PhilHealth hackers demand $300,000 – DICT

MANILA, Philippines — After the Medusa ransomware infected the systems of state health insurer Philippine Health Insurance Corp. (PhilHealth) on Sept. 22, cyberhackers have demanded $300,000 or approximately P16 million, according to the Department of Information and Communications Technology (DICT).

“They have already made a demand for $300,000 for them to do two things: One is to delete the data that they captured, and two, is so they would give us the key so we can decrypt the data that they encrypted,” DICT Undersecretary Jeffrey Ian Dy told The STAR yesterday.

The stolen data from PhilHealth has been posted on the dark web, he added.

The National Computer Emergency Response Team of the DICT Cybersecurity Bureau has been mobilized to probe the cyberhackers, Dy noted.

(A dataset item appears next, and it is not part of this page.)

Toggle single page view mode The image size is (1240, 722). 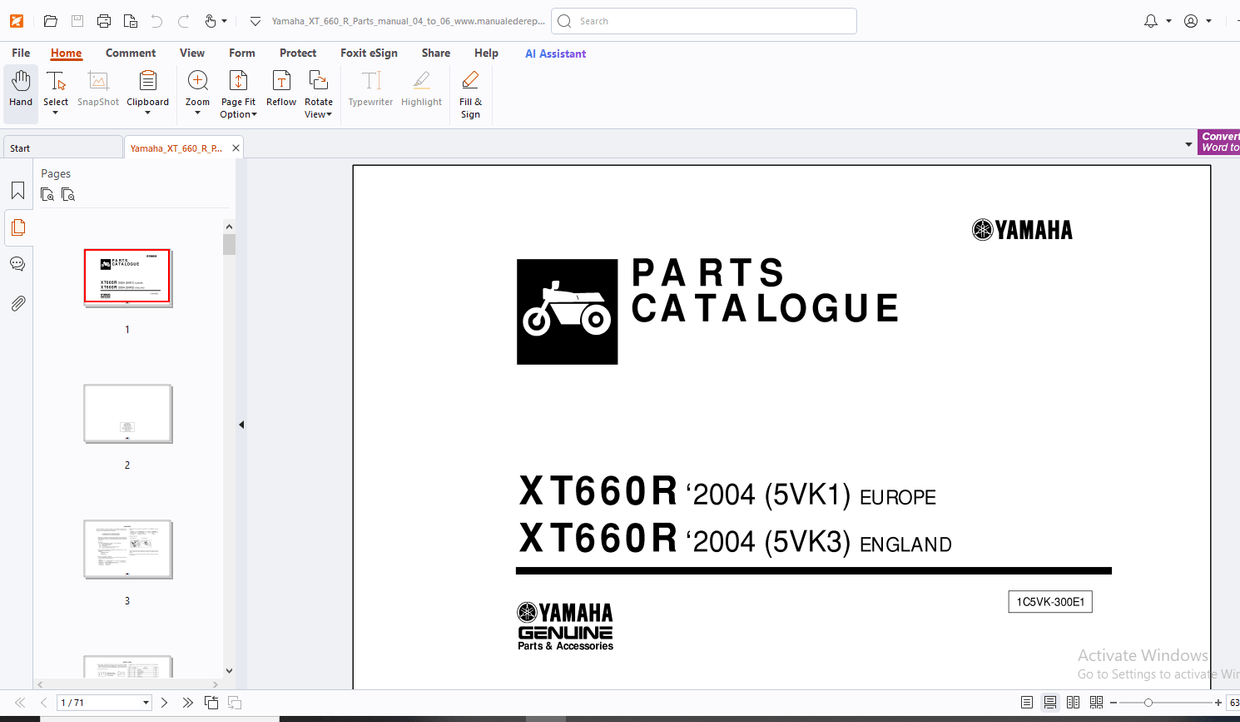(1027, 702)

“Observed recently since June 2021, the Medusa ransomware is distributed by exploiting publicly exposed Remote Desktop Protocol servers either through brute force attacks, phishing campaigns or by exploiting existing vulnerabilities,” Dy said in an advisory.

“When executed, the Medusa ransomware terminates more than 280 Windows services and processes for programs that could prevent file encryption,” he added.

Dy noted that they have taken containment measures and PhilHealth’s system should return today.

PhilHealth president Emmanuel Ledesma Jr. said that no personal or medical information has been compromised or leaked.